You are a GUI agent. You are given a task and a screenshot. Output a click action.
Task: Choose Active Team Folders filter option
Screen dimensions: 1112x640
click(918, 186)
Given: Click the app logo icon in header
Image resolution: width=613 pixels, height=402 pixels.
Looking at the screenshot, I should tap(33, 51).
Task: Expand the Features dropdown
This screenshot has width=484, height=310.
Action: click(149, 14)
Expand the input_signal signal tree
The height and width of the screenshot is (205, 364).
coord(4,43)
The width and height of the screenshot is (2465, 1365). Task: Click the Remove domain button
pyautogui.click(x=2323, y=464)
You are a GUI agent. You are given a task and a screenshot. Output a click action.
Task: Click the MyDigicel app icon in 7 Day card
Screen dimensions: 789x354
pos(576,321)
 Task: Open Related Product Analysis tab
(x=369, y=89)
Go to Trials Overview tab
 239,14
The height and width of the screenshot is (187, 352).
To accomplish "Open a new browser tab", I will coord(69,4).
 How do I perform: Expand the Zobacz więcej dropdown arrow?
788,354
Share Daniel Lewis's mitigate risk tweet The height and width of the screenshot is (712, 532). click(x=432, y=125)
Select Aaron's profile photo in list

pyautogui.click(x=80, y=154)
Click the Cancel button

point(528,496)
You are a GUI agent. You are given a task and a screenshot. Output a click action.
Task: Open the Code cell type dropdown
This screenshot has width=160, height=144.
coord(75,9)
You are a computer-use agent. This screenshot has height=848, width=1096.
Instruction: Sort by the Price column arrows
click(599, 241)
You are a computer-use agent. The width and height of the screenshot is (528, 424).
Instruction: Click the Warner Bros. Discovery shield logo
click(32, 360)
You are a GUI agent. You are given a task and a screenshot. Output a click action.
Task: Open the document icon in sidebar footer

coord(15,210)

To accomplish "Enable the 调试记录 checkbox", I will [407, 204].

• • • •

Copy the data above word for word, keeping every line as it is.

You are a GUI agent. You are given a task and a screenshot. Output a click action.
Task: Choose Active Team Folders filter option
Screen dimensions: 1112x640
click(918, 186)
Given: Click the app logo icon in header
Image resolution: width=613 pixels, height=402 pixels.
Looking at the screenshot, I should tap(33, 51).
Task: Expand the Features dropdown
This screenshot has width=484, height=310.
Action: click(149, 14)
Expand the input_signal signal tree
The height and width of the screenshot is (205, 364).
coord(4,43)
The width and height of the screenshot is (2465, 1365). Task: Click the Remove domain button
pyautogui.click(x=2323, y=464)
You are a GUI agent. You are given a task and a screenshot. Output a click action.
Task: Click the MyDigicel app icon in 7 Day card
Screen dimensions: 789x354
pos(576,321)
 Task: Open Related Product Analysis tab
(x=369, y=89)
Go to Trials Overview tab
 239,14
The height and width of the screenshot is (187, 352).
To accomplish "Open a new browser tab", I will coord(69,4).
 How do I perform: Expand the Zobacz więcej dropdown arrow?
788,354
Share Daniel Lewis's mitigate risk tweet The height and width of the screenshot is (712, 532). click(x=432, y=125)
Select Aaron's profile photo in list

pyautogui.click(x=80, y=154)
Click the Cancel button

point(528,496)
You are a GUI agent. You are given a task and a screenshot. Output a click action.
Task: Open the Code cell type dropdown
This screenshot has width=160, height=144.
coord(75,9)
You are a computer-use agent. This screenshot has height=848, width=1096.
Instruction: Sort by the Price column arrows
click(599, 241)
You are a computer-use agent. The width and height of the screenshot is (528, 424).
Instruction: Click the Warner Bros. Discovery shield logo
click(32, 360)
You are a GUI agent. You are given a task and a screenshot. Output a click action.
Task: Open the document icon in sidebar footer

coord(15,210)

To accomplish "Enable the 调试记录 checkbox", I will [407, 204].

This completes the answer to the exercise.